Blue Native PAGE(BN-PAGE)是一种从生物样品(质膜,胞浆等)中分离蛋白质复合物的电泳技术。能分离

10kDa-10MkDa 范围内的蛋白质以及蛋白质复合物。

BN-PAGE 以考马斯亮蓝G-250 代替SDS 使蛋白质复合物带负电荷,根据各个不同复合物分子量不同从而在胶

中得到分离。这些复合物在胶中以蓝色条带形式呈现。样品用一些温和的去污剂如dodecylmaltoside(DM),Triton

X-100 和毛地黄皂苷(digitonin)等溶解,从而使复合物以近似天然的状态分离。

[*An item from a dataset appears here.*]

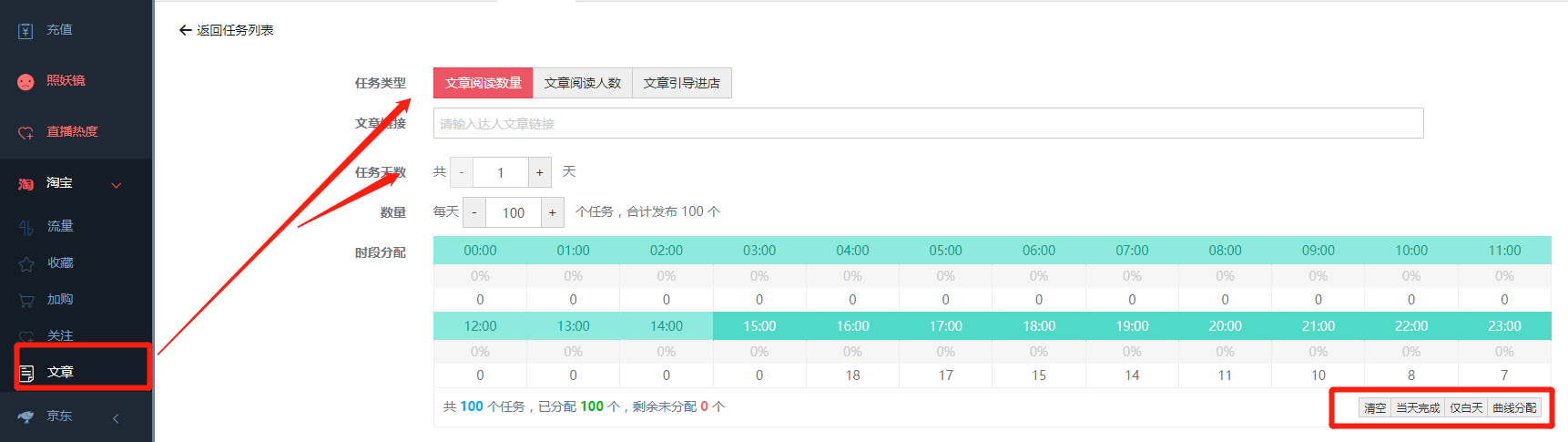Open the 文章 sidebar menu item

实验中若想进一步分析复合物各个亚基的成分,通常采用BN-PAGE 结合SDS-PAGE 的方式。


基本信息:

胶板尺寸:宽×高×厚度为98×84×4.1mm;

凝胶尺寸为:宽×高×厚度为81×74×1.5mm;

丙烯酰胺与甲叉双丙烯酰胺的比例:29:1;

浓缩胶:4%,1.5cm;

凝胶厚度:1.5mm;

孔数:10 孔,15 孔;

最大上样量:60μL,30μL;

包装:10 片/盒。


使用说明:

1.样品处理

2.电泳

①将处理好的样品用微量进样器点在上样孔中

②倒入1X 阴极电泳液01 和1X 阳极电泳液

③插好电源,以恒压100V 开始电泳

④待样品跑过浓缩胶后,电压改为250V,之后可以慢慢增大,到样品最后跑完。控制电流在50mA 以内。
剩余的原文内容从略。